אֵין שׁוֹחֲטִין לֹא לְתוֹךְ יַמִּים, וְלֹא לְתוֹךְ נְהָרוֹת, וְלֹא לְתוֹךְ כֵּלִים. אֲבָל שׁוֹחֵט הוּא לְתוֹךְ עוּגָא שֶׁל מַיִם, וּבִסְפִינָה, עַל גַּבֵּי כֵלִים.
A proibição do buraco no chão, e a permissão dentro de casa

Não se abate para um buraco de jeito nenhum; mas pode-se fazer um buraco dentro de sua própria casa, para que o sangue entre nele.Abater diretamente sobre um pequeno buraco cavado no chão é sempre proibido, pois esse é precisamente o costume característico de certos grupos sectários (minim) em seus próprios ritos. Mas é permitido, dentro de casa, cavar primeiro um buraco e depois abater ao lado dele, deixando o sangue escorrer para dentro — já que, ali, não há como confundir o ato com o rito proibido.

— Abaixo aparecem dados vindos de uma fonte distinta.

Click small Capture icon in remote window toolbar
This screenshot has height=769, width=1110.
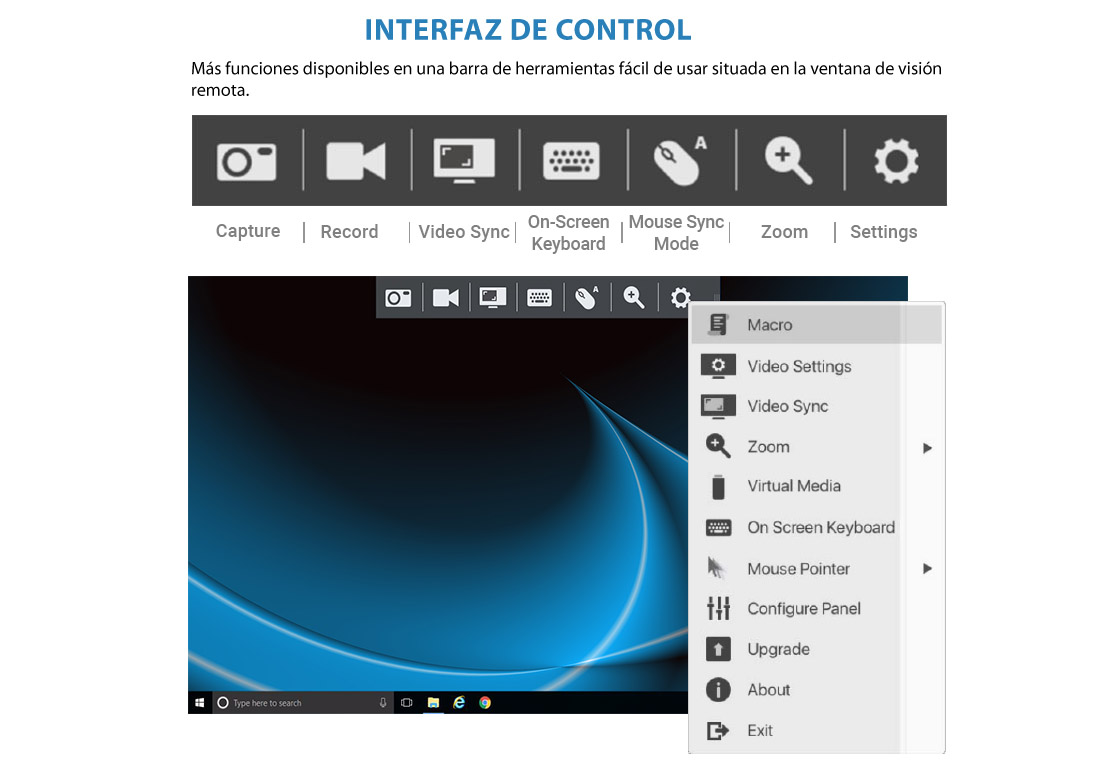[399, 298]
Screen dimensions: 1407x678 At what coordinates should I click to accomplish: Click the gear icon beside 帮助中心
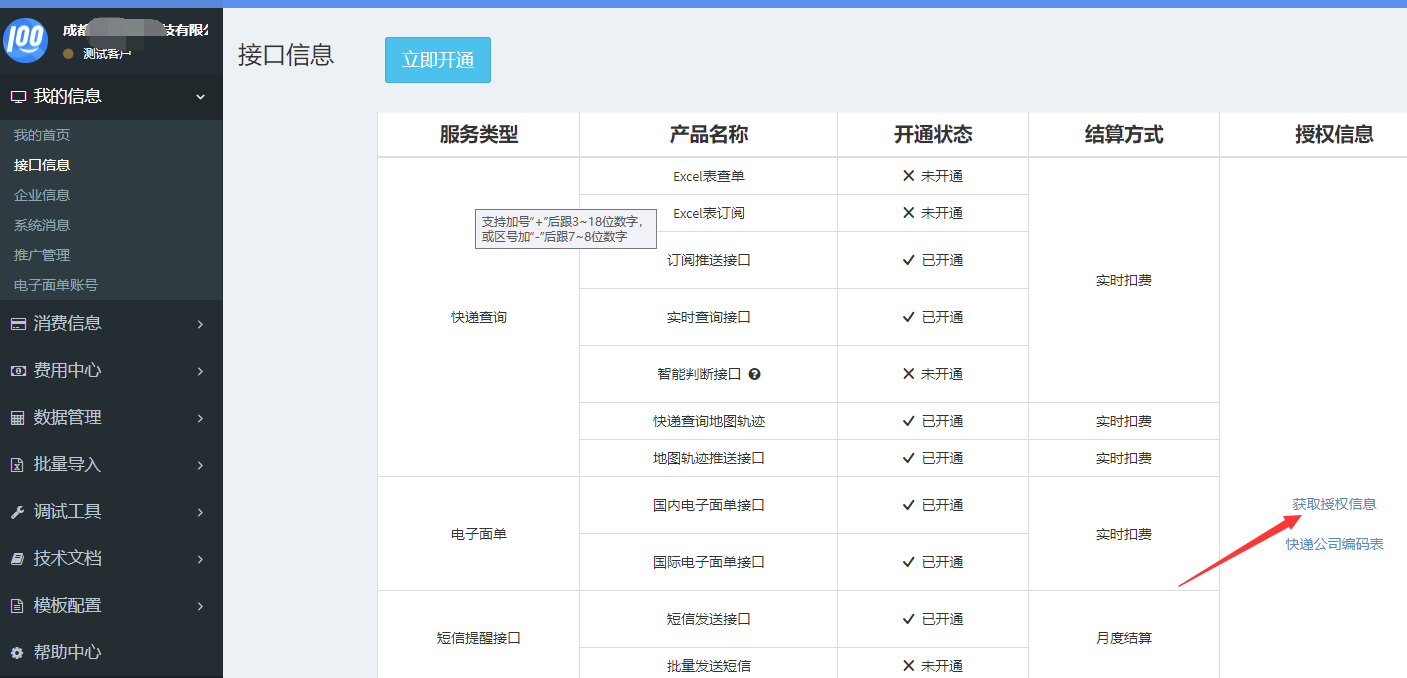click(17, 653)
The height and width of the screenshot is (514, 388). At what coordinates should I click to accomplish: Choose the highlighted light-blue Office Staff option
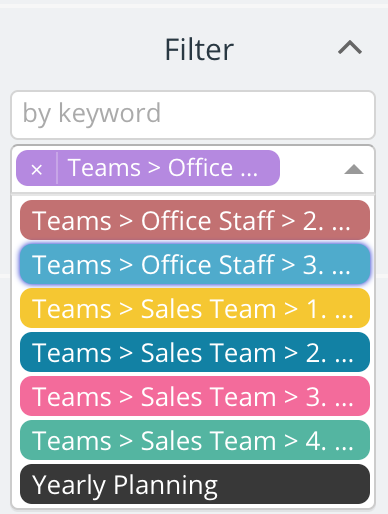[195, 264]
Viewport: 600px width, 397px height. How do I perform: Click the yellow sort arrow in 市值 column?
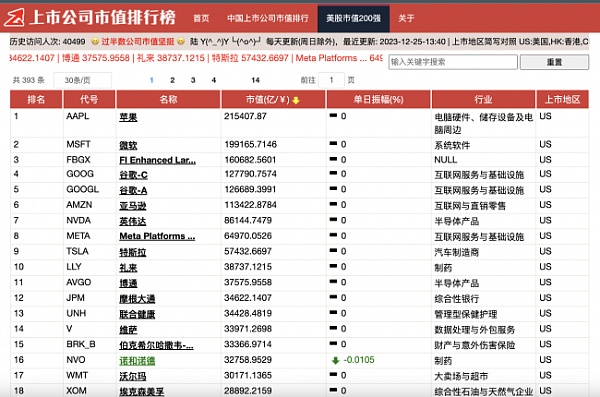(x=296, y=100)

E na praça pública não se deve fazer assim, para não imitar os minim.Mesmo esse mesmo procedimento — cavar o buraco antes e depois abater ao lado dele — não deve ser feito em praça pública, à vista de todos, para que ninguém confunda o costume israelita com o rito sectário, ainda que tecnicamente distintos.

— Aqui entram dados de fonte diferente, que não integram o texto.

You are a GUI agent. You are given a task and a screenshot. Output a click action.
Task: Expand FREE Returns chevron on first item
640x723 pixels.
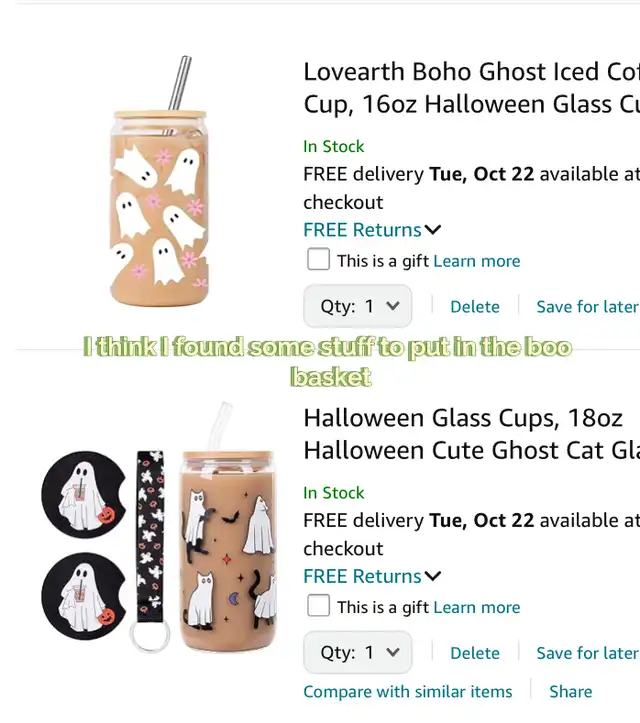pos(433,230)
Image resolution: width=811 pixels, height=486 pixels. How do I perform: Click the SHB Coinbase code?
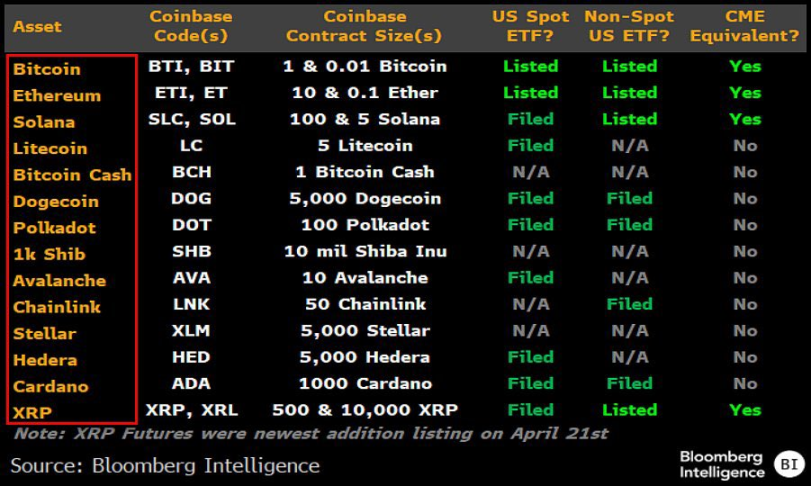click(x=191, y=251)
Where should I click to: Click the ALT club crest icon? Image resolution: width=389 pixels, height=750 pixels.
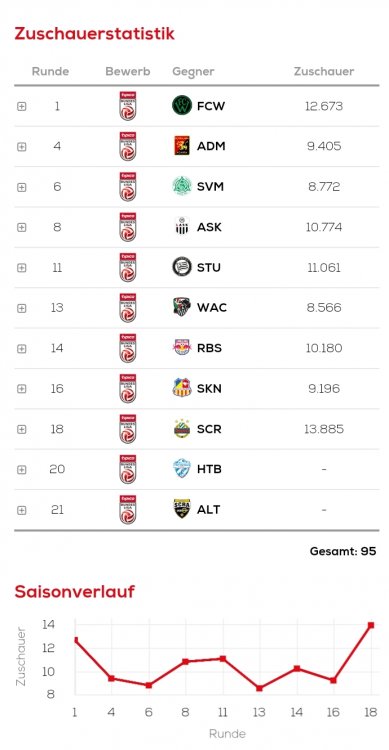coord(182,509)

אֵין שׁוֹחֲטִין לְגֻמָּא כָּל עִקָּר, אֲבָל עוֹשֶׂה גֻמָּא בְתוֹךְ בֵּיתוֹ בִּשְׁבִיל שֶׁיִּכָּנֵס הַדָּם לְתוֹכָהּ. וּבַשּׁוּק לֹא יַעֲשֶׂה כֵן, שֶׁלֹּא יְחַקֶּה אֶת הַמִּינִין:

Halachot · הֲלָכוֹת

Rambam · Perush HaMishná, Chulin 2:9
אין שוחטין לא לתוך ימים ולא לתוך נהרות ולא כו': מה שחייב שלא לשחוט על המים כדי שלא ידמה שהוא עובד ליסוד הימים ושהוא מקריב זה לכח הגלגל המנהיג ליסוד המים כפי דעת המאמינים בכך... ולפיכך הוצרכו למה שזכרנו בהלכה שלפני זו שהתרנו לשחוט בתוך המים המכונסין במקום קטן או ע"מ שיהיו עכורים או צבועין שאין נראין בהן הצורות כדי שלא יאמרו לאותה צורה עובד...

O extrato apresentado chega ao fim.